ARM9 GCC Crosstool output (Doesn't work):

sizeof(unsigned short) = 2
dwTest = FFEEDDCC
Addresses + Values: 7FAFECD8 <- 0000DDCC, 7FAFECDA <- 0000FFEE

dwTest = FFEEDDCC

dwTest = FFEEAAAA

dwTest = BBBBAAAA

Solution

  • What you are trying to do is called type-punning. There are two traditional ways to do it.

    A way to do it is via pointers (what you have done). Unfortunately, this conflicts with the optimizer. You see, due to the halting problem, the optimizer cannot know in the general case that two pointers don't alias each other. This means that the compiler has to reload any value that may have been modified via a pointer, resulting in tons of potentially unnecessary reloads.

    So, the strict-aliasing rule was introduced. It basically says that two pointers can only alias each other when they are of the same type. As a special rule, a char * can alias any other pointer (but not the other way around). This breaks type-punning via pointers, and lets the compiler generate more efficient code.
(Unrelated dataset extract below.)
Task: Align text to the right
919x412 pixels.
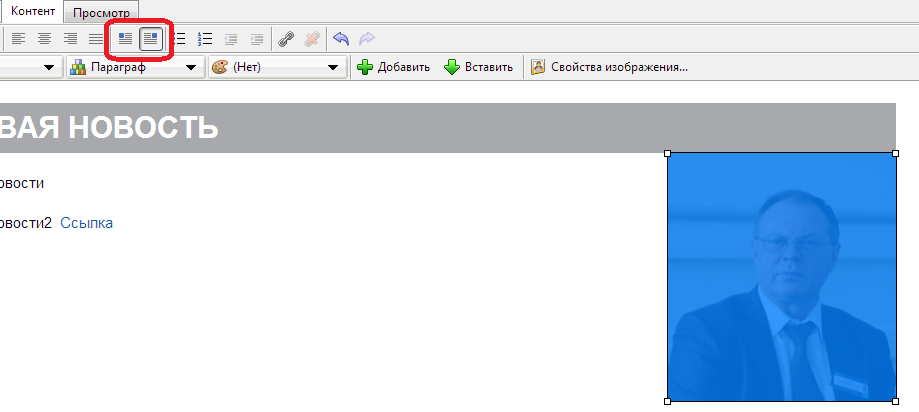Action: click(70, 39)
When gcc detects type-punning and has warnings enabled, it will warn you thus:

    warning: dereferencing type-punned pointer will break strict-aliasing rules
    

    Another way to do type-punning is via the union:

    union {
        int i;
        short s[2];
    } u;
    u.i = 0xDEADBEEF;
    u.s[0] = 0xBABE;
    ....
    

    This opens up a new whole can of worms. In the best case, this is implementation dependant. Now, I don't have access to the C89 standard, but in C99 it originally stated that the value of an union member other than the last one stored into is unspecified. This was changed in a TC to state that the values of bytes that don't correspond to the last stored-into member are unspecified, and stated otherwise that the bytes that do correspond to the last stored-into member are reinterpreted as per the new type (something which is obviously implementation dependant).

    For C++, I can't find the language about the union hack in the standard. Anyways, C++ has reinterpret_cast<>, which is what you should use for type-punning in C++ (use the reference variant of reinterpret_cast<>).

    Anyways, you probably shouldn't be using type-punning (implementation-dependant), and you should build up your values manually via bit-shifting.